# "Now, Rigo Arriving"



## tlkng1 (Dec 14, 2011)

The above is the announcement given in seagoing military services whenever personnel arrive for duty onboard a ship. Rigo came home today safe and sound (despite DC rush hour traffic) in fine style.

We have already been introduced to the wash rack, have taken a quick walk around the property, have figured out that no, the automatic waterer doesn't bite, and that all the folks we have met so far are really nice


----------



## EponaLynn (Jul 16, 2013)

Congratulations, he's beautiful!


----------



## JustDressageIt (Oct 4, 2007)

Uh we need more pics!!! You can't tease us with one photo of a gorgeous grey face!
_Posted via Mobile Device_


----------



## tlkng1 (Dec 14, 2011)

Let's try this one...

More tomorrow..promise.


----------



## Roperchick (Feb 1, 2010)

congrats he's a beaut!


----------



## smrobs (Jul 30, 2008)

He's very gorgeous! Glad he made it home safe .


----------



## Drifting (Oct 26, 2011)

Pretty boy!


----------



## paintluver (Apr 5, 2007)

Very handsome boy! Glad everything went smooth!


----------



## tlkng1 (Dec 14, 2011)

Vids vice photos...didn't have a lot of handy hands today

Rigo had not had turnout in nearly 48 hours. I let him loose in a our large indoor to walk and play. Since he is still in quarantine he can't get out with the "crew" as yet.


----------



## tlkng1 (Dec 14, 2011)

Third vid: 




AS I post this the vid was still processing so if it errors out just give it another couple of minutes.

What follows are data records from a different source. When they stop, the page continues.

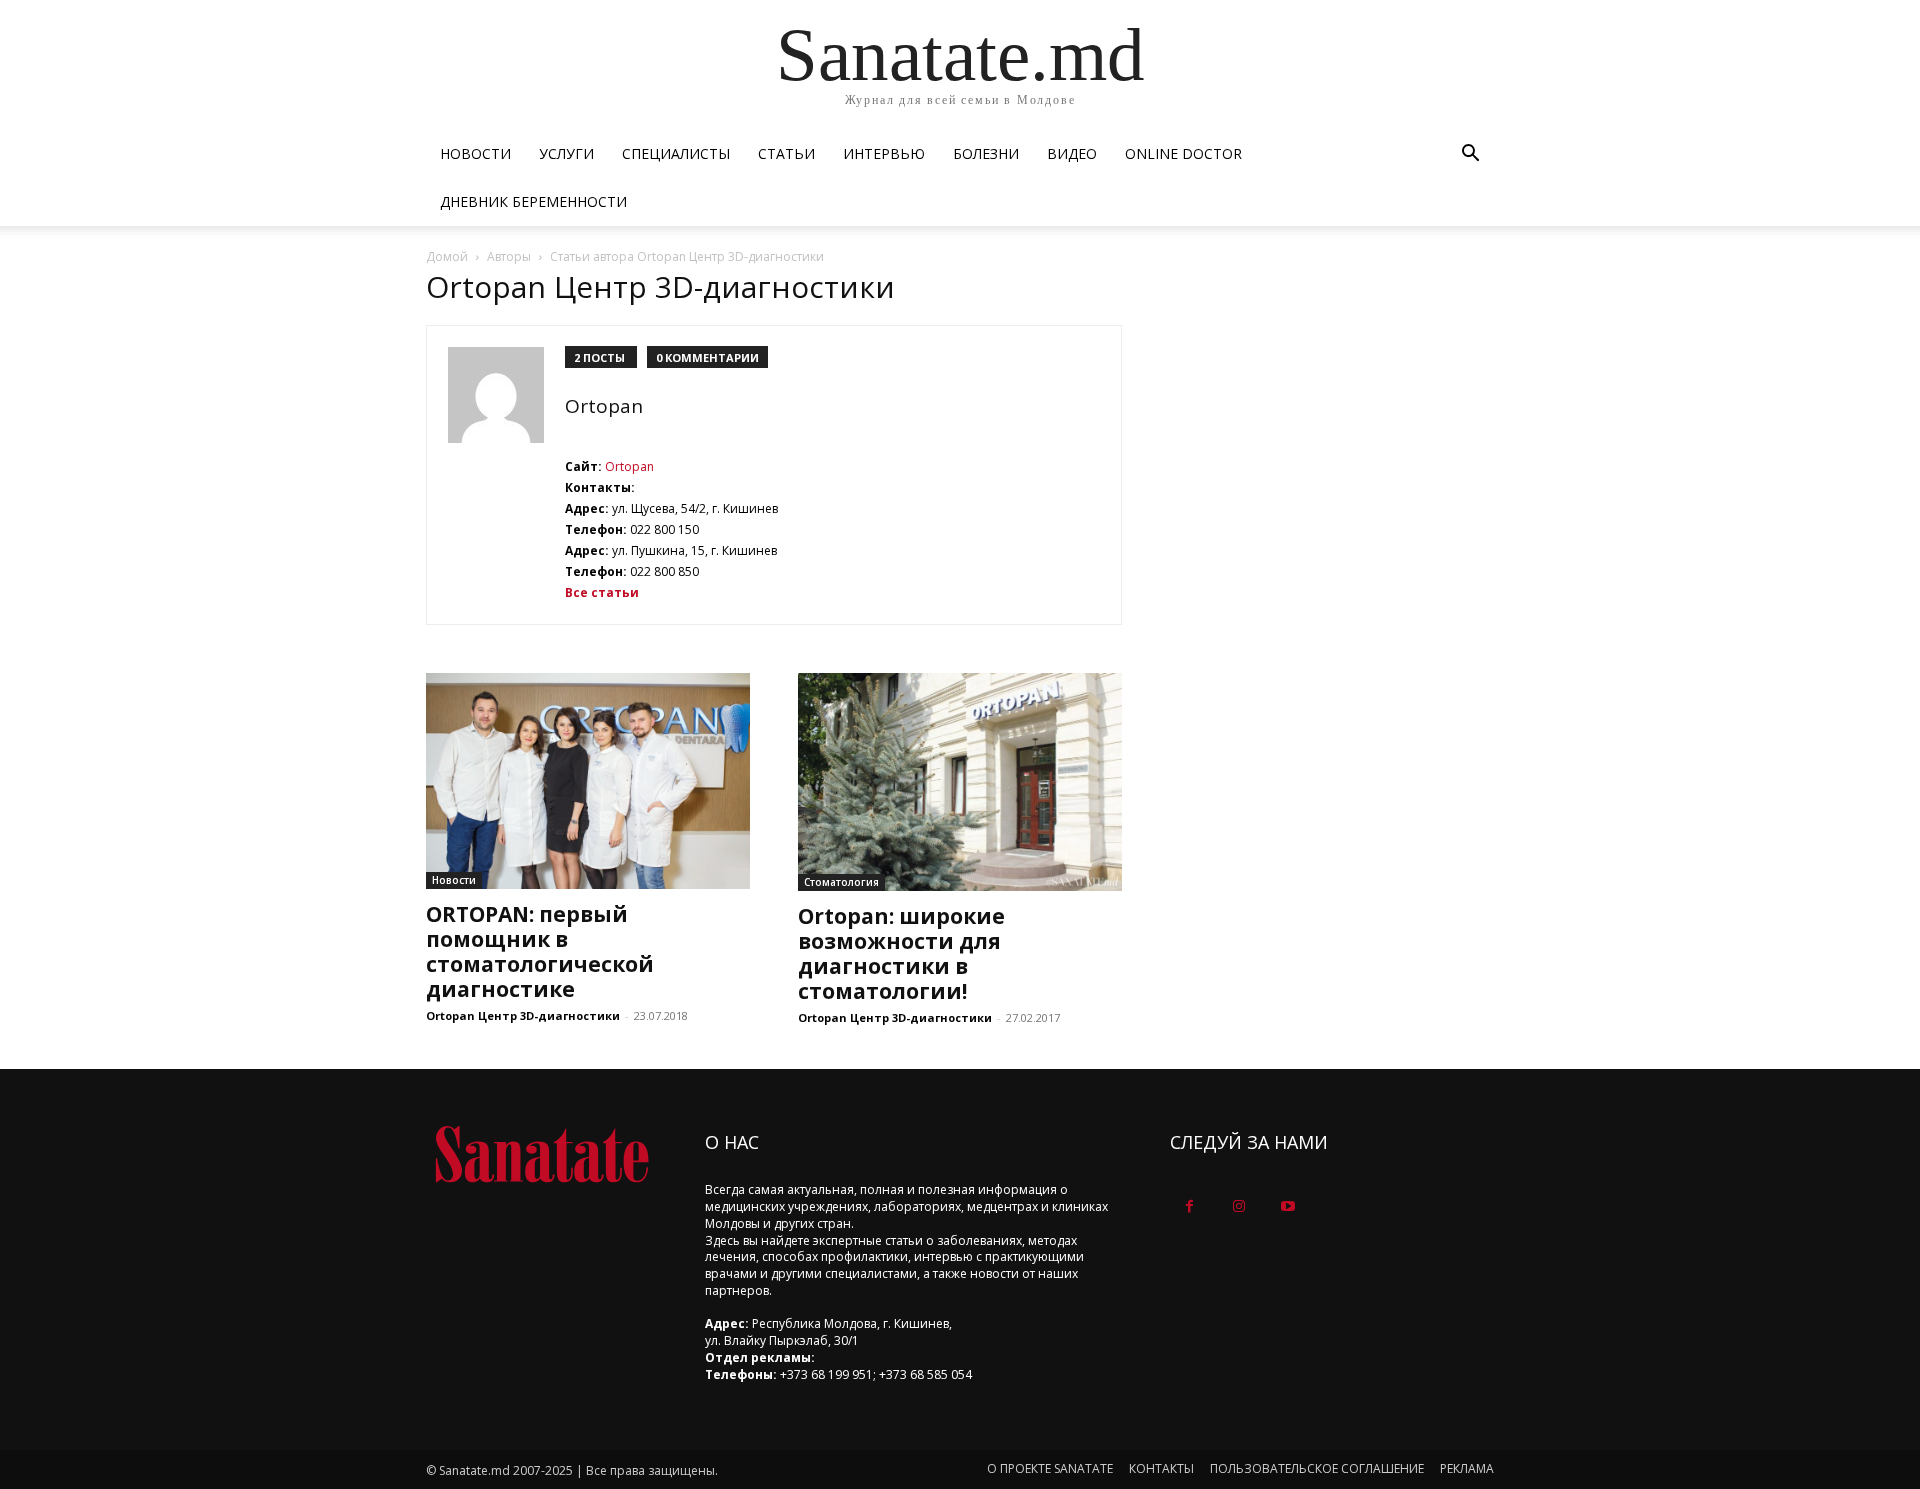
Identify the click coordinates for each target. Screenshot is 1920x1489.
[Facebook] (1189, 1206)
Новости (475, 153)
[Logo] (541, 1154)
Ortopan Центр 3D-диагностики (523, 1015)
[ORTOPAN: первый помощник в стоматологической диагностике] (588, 781)
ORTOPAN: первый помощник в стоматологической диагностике (540, 951)
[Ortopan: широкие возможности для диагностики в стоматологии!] (960, 782)
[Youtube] (1287, 1206)
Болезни (986, 153)
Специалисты (676, 153)
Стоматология (841, 882)
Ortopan (604, 406)
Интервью (884, 153)
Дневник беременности (533, 201)
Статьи (786, 153)
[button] (1470, 155)
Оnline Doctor (1183, 153)
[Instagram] (1238, 1206)
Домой (447, 256)
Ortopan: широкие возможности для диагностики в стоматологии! (901, 953)
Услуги (566, 153)
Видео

That door he is looking out of goes to the parking lot and to the right of the door is a large turnout field, referred to as the big boy's field, where 90% of the geldings on property are turned out. He was watching them play.


----------



## tlkng1 (Dec 14, 2011)

*More Pics*

As the title indicates


----------



## Northernstar (Jul 23, 2011)

What a handsome boy! Quite apparent he made a safe journey, and is both healthy and happy


----------



## Chevaux (Jun 27, 2012)

That's one nice sized arena. It looks like he is settling in well. He's a handsome fellow.


----------



## rexing93 (Dec 6, 2012)

*drools* He's SO handsome! I'm jelly! o.o


----------



## tlkng1 (Dec 14, 2011)

I am very pleased with him. I can't do a lot with him at the moment as he is barefoot, his fronts only by about 4 weeks so he is a little tender footed though sound. Due to being barefoot his feet aren't in the greatest shape; they are short and ragged. He was supposed to get shod today but the type of shoe my farrier wants to use, a glue on version, isn't one he stocks so they have to order them. I have to go out of town this weekend so it will be next Wednesday before he has shoes.

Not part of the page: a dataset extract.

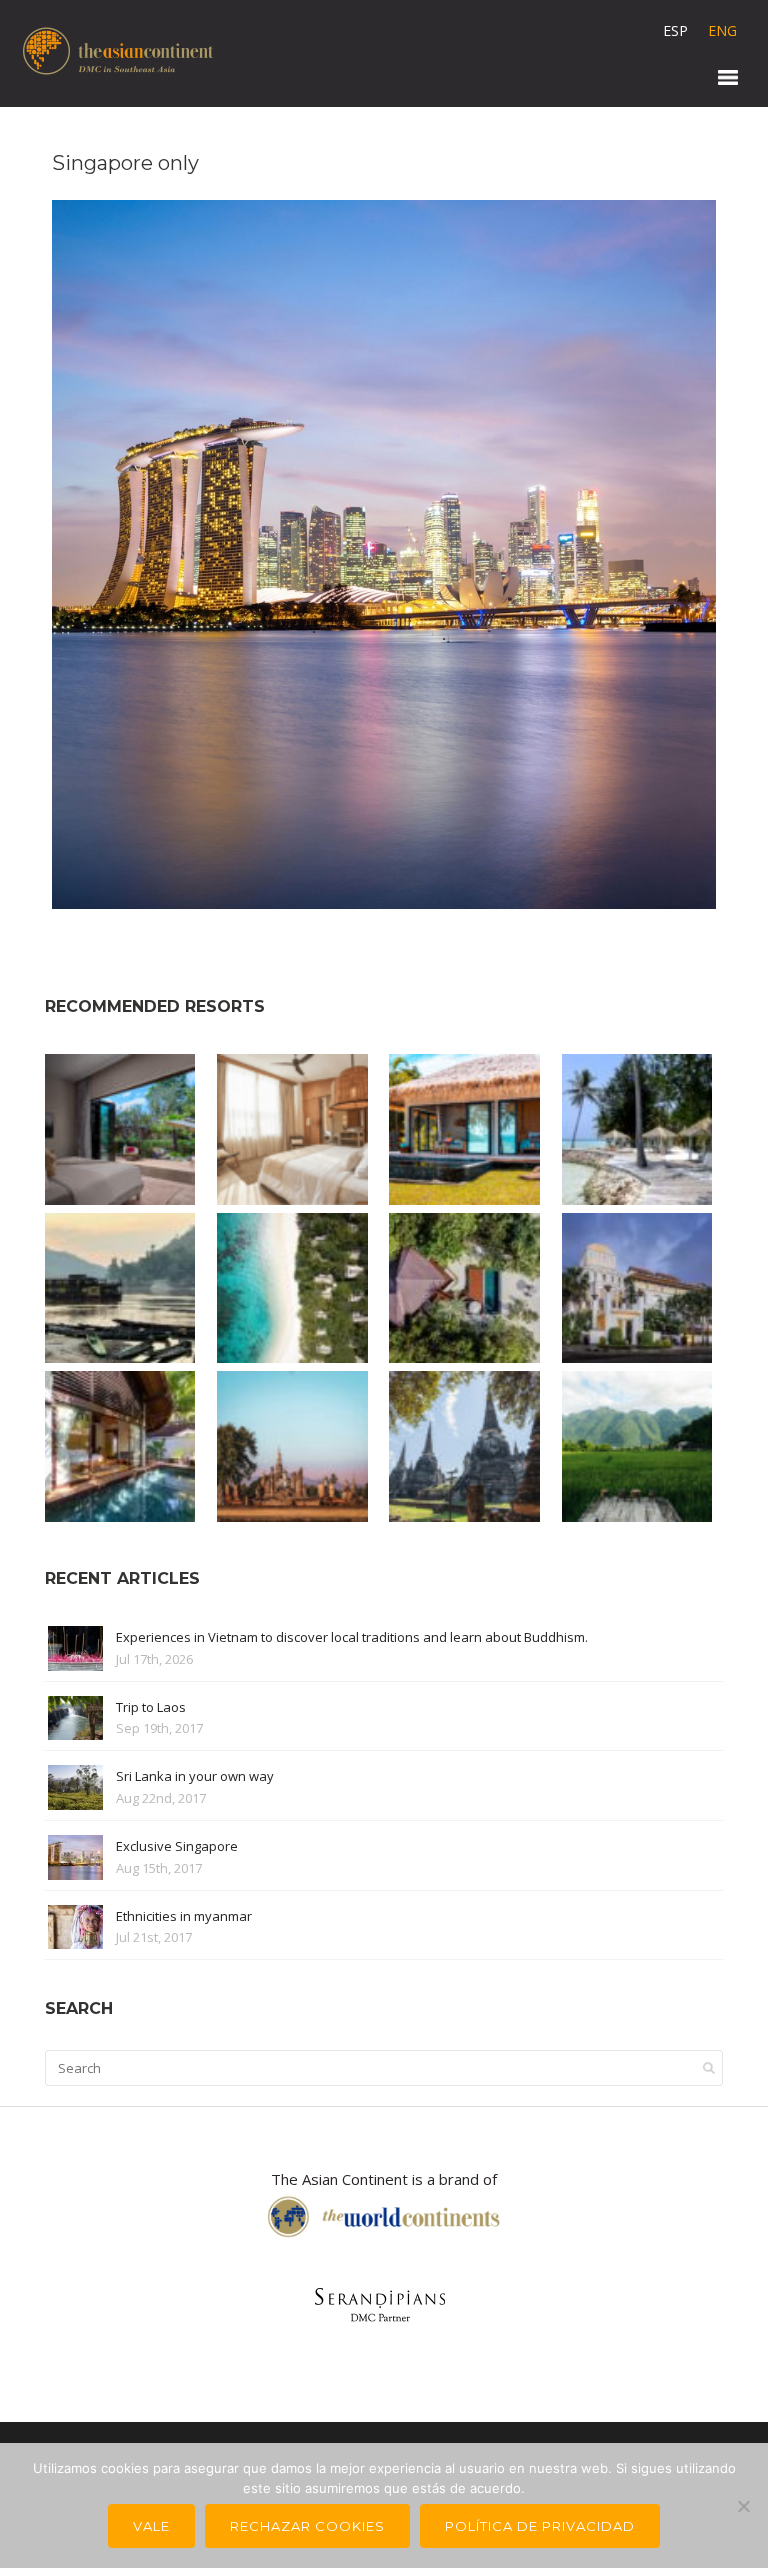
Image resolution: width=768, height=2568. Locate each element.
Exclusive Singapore (177, 1846)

In any case, I rode him yesterday to get rid of my "first ride at home" jitters in our large indoor..freshly graded and soft . When I first tried to mount from the block he circled it like wagons lining up for war. I didn't fuss, just tucked the reins behind the irons and free lunged him, just kept him moving but I let him pick the pace; (he cantered most of it) for about 10 mins just to get rid of the excess energy. When I went to mount again he took one step forward so I got back down (I had only gotten one foot in the iron) and backed him about 30 steps. The next try he stood nice and still. We just walked around and trotted a little..nothing strenuous. We have kids at camp at the barn so they were running around, yelling, talking loud, jumping off the bleachers and he looked but didn't spook or shy. He got hit in the chest when one of our kamikaze birds flew up from the ground and he didn't even tense. He walked past a very large and loud tractor, that had a huge drag attached, that was parked only a couple of feet from the barn door and he walked past it and into the barn without even looking at it.

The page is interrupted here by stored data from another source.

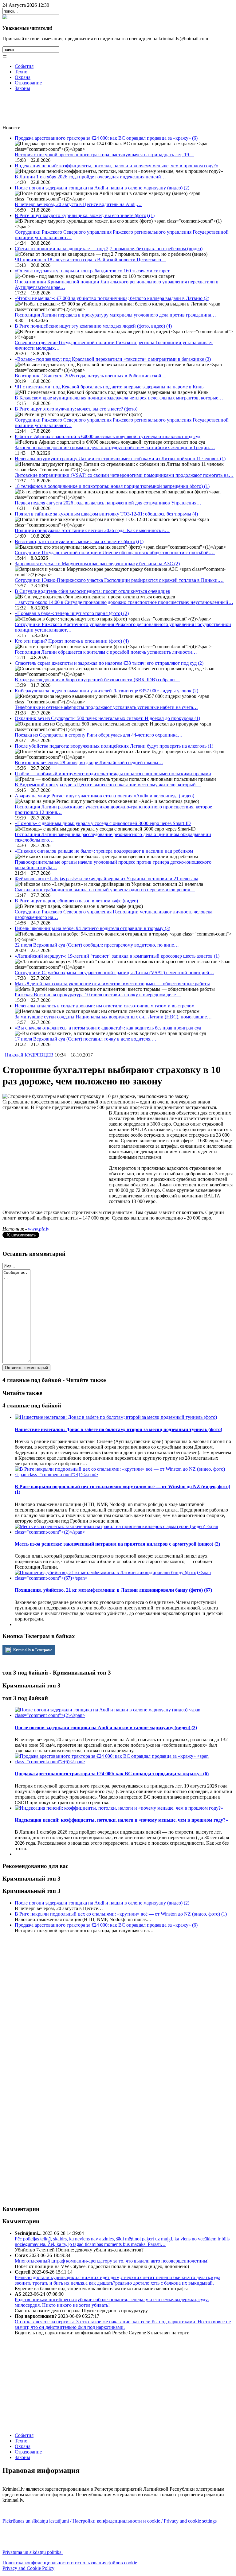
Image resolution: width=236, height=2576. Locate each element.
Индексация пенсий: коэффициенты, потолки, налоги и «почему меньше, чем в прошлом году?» (116, 165)
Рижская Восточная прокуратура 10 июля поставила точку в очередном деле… (98, 994)
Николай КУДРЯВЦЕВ (29, 1054)
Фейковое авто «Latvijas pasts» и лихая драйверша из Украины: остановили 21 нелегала (106, 878)
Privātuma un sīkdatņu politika (32, 2552)
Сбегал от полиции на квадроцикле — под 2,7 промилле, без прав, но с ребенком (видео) (109, 248)
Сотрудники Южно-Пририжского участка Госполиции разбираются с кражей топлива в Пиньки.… (119, 580)
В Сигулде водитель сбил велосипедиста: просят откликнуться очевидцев (92, 591)
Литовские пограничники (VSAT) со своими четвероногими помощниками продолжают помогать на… (124, 475)
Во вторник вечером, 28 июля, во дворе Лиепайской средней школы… (89, 762)
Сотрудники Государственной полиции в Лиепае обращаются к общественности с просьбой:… (115, 552)
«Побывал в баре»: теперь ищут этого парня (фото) (72, 613)
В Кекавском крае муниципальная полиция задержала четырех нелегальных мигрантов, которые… (119, 397)
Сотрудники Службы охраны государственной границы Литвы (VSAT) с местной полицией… (114, 972)
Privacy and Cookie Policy (28, 2568)
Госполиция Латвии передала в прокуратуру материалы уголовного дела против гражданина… (115, 314)
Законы (22, 88)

He has been home for four days and already has developed quite the following. He is very sweet with everyone and enjoys poking his head over his door to greet anyone that walks by...especially if they stop for a poll scratch with some sort of treat in hand ..he is not a dumb horse.


----------



## tlkng1 (Dec 14, 2011)

Rigo has been home three weeks. He now has shoes all around, has had his teeth floated and we had our first official lesson on the 4th. He has become a barn favorite with his personality..he is most definitely a people horse, and is as gentle as a lamb with the little kids. While he head butts me and practically knocks me over (think of being pushed by a greyhound bus), he just taps his nose on the little kids. I hate to think just how many pounds of carrots he is getting when I am not there


----------



## my2geldings (Feb 18, 2008)

I absolutely love that indoor arena! it reminds me of back home in France when I rode. I love that style of arena. Great to see he is doing so well! looking forwards to seeing more videos and photos.


----------



## tlkng1 (Dec 14, 2011)

That is our smaller indoor arena which is the same size as a legal large dressage arena.


----------



## Roux (Aug 23, 2013)

Lovely horse! He looks wonderful!


----------



## tlkng1 (Dec 14, 2011)

Updated pic...5 weeks and 1 day:


----------



## Chevaux (Jun 27, 2012)

I so see you, Tlkng1 dressed to the nines with Rigo impeccably groomed and tacked up following the hounds.


----------



## PixiTrix (Sep 11, 2013)

I loooooove his color!


----------



## HorseLovinLady (Jul 18, 2011)

Handsome boy you have there!!


----------



## MyFillyAspen (Oct 28, 2012)

Stunning! Subbing for more droolworthy progress. :wink:


----------



## tlkng1 (Dec 14, 2011)

Chevaux said:


> I so see you, Tlkng1 dressed to the nines with Rigo impeccably groomed and tacked up following the hounds.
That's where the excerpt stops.